POST
Starting data2viz.io
As a first entry in this blog, we are going to explain the foundations of the data2viz project, its motivations and our vision of its future.
No good dataviz tool in the JVM
The first idea of this project happened as I was looking in the machine learning area.
I had previously taken the course https://en.coursera.org/learn/machine-learning where
all exercises were done using the mathematical tool Octave.
I wanted to do them all again but this time using
frameworks that could be used in production. I was planning to use Spark MLib and looked for a
tool to help me visualize my algorithms. I had the surprise to discover that, in the jvm
ecosystem, there were no good data visualization tools.
That was the start of the inception.
- There should be a good dataviz tool in t he JVM.
- It should allows to have a lot of features: geographic maps, animations, user interactions, …
- APIs should be explicit and easy to use.
D3.js as an inspiration
Javascript ecosystem has an amazing visualization library: D3.js. It is very popular (70k stars on github). A lot of tools are based on it (nvd3, HighCharts, RAWGraphs).
Its creator Mike Bostock has been working on it and its previous form (protovis) since 2009. It’s performant, lot of concepts have already been tested in plenty of contexts and use cases. It’s clearly one of the best source of inspiration.
We rapidly decided to create an open-source library from the concepts of D3.js.
We know that D3 has some weaknesses. The syntax is not always very understandable.
Take this code:
d3.select("body")
.append("svg")
.attr("width", 960)
.attr("height", 500)
.append("g")
.attr("transform", "translate(20,20)")
.append("rect")
.attr("width", 920)
.attr("height", 460);
The use of one statement with chained function calls makes it difficult to understand.
Is g
a child of svg
, rect
a child of g
or are their all at the same depth?
The open source project
Being a big fan of kotlin for a long time (I deployed server side applications implemented in kotlin since 2014), I knew its potential for this project.
First, the language allows to create strong internal DSLs.
val rotation = 45.deg
svg {
width = 500
height = 500
group {
transform (rotate = rotation)
rectangle {
cx = 100.0
cy = 100.0
radius = 20.0
}
}
}
In that example, 45.deg
is an extension on integer that adds a property deg
which is an instance of Angle.
We are using strong type objects. An Angle is not just a number. It’s really an Angle that can be
described using few units (degrees, rad, grad). A rotation is defined by an Angle. When the developer
writes his code, the IDE is checking immediately that correct parameter types are used for every call. It’s
a great assistance that allows to be much more productive than with a dynamic language.
Another great asset of kotlin is its multiplatform deployment.
With kotlin, it is possible to compile code to both JVM and JS (kotlin is JS production ready since version 1.1).
So the main idea was to start from d3js concepts and algorithms, port them into an open source kotlin library. We started this part of the project in Q2 2017. Taking D3.js as an example, we’ve been essentialy focused on the kotlin.js implementation but the idea is to have a truly multiplatform version.
What’s next?
Coding an open source library is not an end in itself. At one moment you need to earn some money for a living.
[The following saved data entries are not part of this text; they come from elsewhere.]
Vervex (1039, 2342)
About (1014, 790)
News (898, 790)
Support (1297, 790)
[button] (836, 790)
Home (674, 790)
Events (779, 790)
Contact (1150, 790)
We are also working on tooling this library. Indeed, the code assistance provided by an IDE is a first step for productive building of datavisualizations but we can go much further.
The process of building dataviz is based on the transformation of domain objects (data) into visual concept (shapes, colors, animation, …).
All these are transformation functions that could be configurate with the assistance of editors.
The chrome dev plugin has this kind of editor:
Having a bunch of transformation functions and associated editors would make the creation of dataviz really more productive.
That is our long term vision for data2viz!